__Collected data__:

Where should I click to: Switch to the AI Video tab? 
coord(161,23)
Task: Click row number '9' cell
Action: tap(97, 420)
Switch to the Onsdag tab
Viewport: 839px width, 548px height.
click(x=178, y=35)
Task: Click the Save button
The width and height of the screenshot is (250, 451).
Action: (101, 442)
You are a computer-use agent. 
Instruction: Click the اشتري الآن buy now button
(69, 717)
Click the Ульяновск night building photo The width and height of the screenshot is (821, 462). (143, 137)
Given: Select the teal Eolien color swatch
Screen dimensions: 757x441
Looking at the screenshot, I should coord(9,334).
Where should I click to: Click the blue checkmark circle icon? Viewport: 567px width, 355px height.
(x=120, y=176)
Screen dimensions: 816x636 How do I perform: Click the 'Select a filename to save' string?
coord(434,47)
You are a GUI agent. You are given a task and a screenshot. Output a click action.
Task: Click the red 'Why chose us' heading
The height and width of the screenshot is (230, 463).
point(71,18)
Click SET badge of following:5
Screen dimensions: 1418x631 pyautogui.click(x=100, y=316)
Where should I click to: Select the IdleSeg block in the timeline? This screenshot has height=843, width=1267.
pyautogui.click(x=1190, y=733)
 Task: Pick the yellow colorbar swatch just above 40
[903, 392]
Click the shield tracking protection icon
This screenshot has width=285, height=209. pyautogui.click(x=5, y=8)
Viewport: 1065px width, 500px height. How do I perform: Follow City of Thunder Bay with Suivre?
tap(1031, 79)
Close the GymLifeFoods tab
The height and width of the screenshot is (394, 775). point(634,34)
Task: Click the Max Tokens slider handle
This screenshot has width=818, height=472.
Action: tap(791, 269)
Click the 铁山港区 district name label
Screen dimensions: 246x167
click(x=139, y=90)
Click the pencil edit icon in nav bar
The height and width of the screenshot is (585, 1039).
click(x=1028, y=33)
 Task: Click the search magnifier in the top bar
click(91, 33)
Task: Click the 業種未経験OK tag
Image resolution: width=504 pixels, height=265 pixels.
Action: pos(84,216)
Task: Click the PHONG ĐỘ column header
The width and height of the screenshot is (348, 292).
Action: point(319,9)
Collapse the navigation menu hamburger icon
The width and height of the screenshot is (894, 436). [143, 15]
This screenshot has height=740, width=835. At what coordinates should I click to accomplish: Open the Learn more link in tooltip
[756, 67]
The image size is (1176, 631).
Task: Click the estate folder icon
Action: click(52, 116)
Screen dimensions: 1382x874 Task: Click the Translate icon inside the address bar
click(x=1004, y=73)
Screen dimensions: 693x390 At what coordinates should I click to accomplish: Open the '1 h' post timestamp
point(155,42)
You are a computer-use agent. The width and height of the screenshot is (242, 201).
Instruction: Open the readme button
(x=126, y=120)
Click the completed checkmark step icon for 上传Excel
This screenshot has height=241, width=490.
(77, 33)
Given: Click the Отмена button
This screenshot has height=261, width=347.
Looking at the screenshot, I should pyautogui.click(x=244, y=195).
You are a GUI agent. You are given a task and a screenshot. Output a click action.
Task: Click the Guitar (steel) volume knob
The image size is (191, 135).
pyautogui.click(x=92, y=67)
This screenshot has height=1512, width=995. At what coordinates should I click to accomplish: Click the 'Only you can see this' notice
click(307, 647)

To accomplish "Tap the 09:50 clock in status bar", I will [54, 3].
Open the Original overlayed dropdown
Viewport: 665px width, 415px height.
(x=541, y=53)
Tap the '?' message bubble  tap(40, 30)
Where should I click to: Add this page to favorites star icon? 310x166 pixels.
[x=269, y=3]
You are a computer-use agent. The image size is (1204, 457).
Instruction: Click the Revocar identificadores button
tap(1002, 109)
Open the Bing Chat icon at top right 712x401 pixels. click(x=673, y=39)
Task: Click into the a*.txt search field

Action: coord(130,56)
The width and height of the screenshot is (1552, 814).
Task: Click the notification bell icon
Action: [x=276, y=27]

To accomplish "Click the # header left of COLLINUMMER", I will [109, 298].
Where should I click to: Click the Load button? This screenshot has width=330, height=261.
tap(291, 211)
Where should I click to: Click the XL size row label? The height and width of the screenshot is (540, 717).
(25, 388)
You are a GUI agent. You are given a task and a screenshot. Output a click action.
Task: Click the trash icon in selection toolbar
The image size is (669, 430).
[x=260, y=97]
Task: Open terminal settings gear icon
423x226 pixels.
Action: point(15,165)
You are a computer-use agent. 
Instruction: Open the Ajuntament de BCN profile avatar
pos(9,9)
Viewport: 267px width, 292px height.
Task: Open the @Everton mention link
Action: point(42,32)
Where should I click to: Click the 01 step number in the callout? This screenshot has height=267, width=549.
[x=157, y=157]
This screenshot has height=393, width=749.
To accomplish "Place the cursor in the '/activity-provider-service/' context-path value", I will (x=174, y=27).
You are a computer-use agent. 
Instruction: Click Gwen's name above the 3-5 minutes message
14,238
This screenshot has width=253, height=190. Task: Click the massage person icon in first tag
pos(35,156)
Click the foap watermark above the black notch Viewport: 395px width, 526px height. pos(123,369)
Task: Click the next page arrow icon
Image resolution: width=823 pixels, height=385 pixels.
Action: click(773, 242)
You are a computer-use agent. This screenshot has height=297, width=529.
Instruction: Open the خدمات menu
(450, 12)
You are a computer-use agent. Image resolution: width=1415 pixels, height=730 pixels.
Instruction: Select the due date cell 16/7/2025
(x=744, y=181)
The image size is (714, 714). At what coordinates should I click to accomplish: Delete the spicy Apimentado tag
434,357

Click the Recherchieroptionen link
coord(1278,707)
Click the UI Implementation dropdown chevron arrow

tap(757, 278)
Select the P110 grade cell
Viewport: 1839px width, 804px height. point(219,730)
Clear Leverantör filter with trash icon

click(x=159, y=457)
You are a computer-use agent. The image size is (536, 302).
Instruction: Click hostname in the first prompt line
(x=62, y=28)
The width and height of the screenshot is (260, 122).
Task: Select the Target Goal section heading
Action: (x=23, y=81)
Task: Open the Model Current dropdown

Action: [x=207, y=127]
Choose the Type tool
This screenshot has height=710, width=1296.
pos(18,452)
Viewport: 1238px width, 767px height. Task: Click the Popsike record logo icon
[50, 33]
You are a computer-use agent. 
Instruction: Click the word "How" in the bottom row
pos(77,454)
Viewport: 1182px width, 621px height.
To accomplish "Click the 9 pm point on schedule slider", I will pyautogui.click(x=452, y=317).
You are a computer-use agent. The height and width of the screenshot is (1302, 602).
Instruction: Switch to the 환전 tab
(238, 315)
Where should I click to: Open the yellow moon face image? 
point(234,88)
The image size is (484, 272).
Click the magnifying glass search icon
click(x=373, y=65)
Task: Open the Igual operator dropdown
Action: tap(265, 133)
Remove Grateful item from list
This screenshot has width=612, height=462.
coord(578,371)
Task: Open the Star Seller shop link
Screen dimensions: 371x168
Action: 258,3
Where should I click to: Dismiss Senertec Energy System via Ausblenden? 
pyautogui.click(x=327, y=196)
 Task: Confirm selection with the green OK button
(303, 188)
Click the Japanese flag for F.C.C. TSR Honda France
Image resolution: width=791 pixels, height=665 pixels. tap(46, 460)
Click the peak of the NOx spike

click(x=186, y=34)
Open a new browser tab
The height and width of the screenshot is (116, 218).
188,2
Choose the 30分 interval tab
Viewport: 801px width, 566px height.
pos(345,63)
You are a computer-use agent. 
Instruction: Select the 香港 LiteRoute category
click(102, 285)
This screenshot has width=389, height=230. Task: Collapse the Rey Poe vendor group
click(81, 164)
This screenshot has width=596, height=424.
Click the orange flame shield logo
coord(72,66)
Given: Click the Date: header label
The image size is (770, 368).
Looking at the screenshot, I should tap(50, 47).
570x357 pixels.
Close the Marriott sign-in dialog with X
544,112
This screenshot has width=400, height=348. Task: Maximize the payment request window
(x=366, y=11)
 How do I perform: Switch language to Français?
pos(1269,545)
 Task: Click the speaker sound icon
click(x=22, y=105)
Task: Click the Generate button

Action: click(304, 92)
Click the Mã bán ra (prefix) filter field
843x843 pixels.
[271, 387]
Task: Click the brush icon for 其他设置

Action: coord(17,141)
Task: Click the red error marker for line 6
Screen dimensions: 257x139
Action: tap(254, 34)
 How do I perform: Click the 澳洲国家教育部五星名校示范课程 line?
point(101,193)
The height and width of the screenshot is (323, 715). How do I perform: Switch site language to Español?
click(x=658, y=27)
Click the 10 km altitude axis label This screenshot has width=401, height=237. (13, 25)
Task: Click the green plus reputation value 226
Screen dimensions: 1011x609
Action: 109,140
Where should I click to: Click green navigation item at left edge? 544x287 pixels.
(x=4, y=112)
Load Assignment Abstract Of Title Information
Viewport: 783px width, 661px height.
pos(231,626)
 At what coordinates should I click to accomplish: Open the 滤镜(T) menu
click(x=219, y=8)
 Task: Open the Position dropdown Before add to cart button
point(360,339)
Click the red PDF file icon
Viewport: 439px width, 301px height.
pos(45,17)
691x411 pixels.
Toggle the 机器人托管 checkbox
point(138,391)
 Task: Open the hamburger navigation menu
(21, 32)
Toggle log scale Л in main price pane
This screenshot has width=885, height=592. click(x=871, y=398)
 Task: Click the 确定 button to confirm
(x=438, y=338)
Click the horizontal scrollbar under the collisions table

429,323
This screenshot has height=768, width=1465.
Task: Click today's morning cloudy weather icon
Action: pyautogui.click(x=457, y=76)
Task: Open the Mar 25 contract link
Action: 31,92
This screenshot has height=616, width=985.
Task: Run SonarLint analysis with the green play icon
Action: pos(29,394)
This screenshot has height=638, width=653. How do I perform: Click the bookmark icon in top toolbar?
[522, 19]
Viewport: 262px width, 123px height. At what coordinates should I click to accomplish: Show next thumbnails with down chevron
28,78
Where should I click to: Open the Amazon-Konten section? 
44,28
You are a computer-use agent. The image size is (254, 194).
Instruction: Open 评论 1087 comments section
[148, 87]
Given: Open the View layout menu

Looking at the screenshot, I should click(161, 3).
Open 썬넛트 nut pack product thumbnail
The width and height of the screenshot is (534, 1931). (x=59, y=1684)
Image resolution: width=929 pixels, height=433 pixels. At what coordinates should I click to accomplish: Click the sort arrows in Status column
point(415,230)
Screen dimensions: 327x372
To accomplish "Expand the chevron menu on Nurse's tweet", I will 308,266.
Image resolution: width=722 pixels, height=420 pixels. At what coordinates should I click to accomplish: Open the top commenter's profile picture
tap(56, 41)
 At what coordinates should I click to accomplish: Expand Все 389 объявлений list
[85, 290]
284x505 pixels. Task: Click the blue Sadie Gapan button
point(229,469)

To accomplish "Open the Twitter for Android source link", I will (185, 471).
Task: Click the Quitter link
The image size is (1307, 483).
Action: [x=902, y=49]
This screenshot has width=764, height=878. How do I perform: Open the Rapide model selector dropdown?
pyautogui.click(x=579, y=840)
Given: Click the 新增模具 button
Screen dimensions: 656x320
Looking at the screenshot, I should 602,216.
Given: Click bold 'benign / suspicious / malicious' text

__What is required__: Your answer should consist of copies of the lines above that include the string "slider".

__Written response__:
Task: Click the Max Tokens slider handle
To accomplish "Click the 9 pm point on schedule slider", I will pyautogui.click(x=452, y=317).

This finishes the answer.